Engin Kurtay said...

Kelime ne basit, ne de karmaşık. Kavramlar böyle egzersizler yaparak anlamlarını bulur.

Gramsci ve ideoloji teorisi yapan akademik dediğin o diğer Batı marksistleri genelde birlikte okunmazlar, aykırı algılanırlar (organik entelektüel-geleneksel entelektüel tartışması). Oysa işlediğimiz konuda Gramsci’nin “mevzi şavaşı” dediği, marksistlere göre tam da ideolojik alanda verilen bir savaştır. Çünkü o “academik marksistler” ideolojiyi, salt zihinde varolamayan, gündelik yaşamın içinde, pratiklerde varolan ve yeniden üretilen bir olgu olarak ele alırlar. Sentezci olmak iyidir, kör dövüşünü engeller. Çamur atacağına, bu yaklaşımda seni rahatsız eden her ne ise (bilimsel ya da özgün olmadığını söylediğin), onu bulup tartışmalısın.

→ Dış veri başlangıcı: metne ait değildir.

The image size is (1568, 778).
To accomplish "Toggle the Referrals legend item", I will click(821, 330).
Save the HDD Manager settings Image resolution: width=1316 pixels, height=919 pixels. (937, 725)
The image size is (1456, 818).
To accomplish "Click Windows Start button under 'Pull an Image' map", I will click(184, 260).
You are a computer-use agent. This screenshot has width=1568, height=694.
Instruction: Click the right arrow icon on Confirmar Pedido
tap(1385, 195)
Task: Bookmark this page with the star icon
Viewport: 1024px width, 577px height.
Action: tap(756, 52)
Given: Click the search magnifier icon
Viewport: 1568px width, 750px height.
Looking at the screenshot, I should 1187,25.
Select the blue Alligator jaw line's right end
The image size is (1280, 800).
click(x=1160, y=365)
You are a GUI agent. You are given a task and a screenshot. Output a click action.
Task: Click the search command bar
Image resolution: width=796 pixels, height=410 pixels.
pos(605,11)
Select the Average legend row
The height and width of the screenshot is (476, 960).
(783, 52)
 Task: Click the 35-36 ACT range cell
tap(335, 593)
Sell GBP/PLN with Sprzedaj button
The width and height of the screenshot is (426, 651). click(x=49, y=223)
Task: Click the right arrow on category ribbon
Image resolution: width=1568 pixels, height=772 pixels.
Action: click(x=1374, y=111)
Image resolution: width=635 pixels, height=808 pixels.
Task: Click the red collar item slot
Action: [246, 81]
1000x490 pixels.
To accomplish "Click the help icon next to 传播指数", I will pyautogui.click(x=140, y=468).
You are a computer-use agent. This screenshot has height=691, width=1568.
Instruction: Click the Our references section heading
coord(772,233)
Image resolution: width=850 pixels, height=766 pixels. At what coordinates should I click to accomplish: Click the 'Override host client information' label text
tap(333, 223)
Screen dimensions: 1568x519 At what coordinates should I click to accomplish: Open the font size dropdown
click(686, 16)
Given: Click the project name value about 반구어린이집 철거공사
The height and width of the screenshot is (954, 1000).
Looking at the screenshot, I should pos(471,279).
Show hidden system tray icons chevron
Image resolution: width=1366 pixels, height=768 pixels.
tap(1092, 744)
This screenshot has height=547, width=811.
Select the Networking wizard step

Askeri üsleri ABD'ye açan, kontratları yenileyen TSK değil. Hükümet. TSK'yı NATO'ya sokan da geçmişte Hükümet idi. Hani demokrasi var ya, halkın seçtiği partinin hükümeti orduyu Kore’ye gönderdi, sonra NATO’ya soktu. Şimdi burada bir terslik var mı sence? Halk DP’yi ya da AKP’yi seçiyor, demokratik yollardan iktidara gelen hükümet, orduyu emperyalizmin hizmetine sokuyor, üs veriyor... Sonuçtan memnun değilsen sormalısın: halk, hele halkın varlıksız, sömürülen çoğunluğu, kör kör parmağım gözüne kendi çıkarlarına aykırı icraat eden siyasal iradeye neden yol veriyor? Sorunun yanıtı ideoloji teorisinde.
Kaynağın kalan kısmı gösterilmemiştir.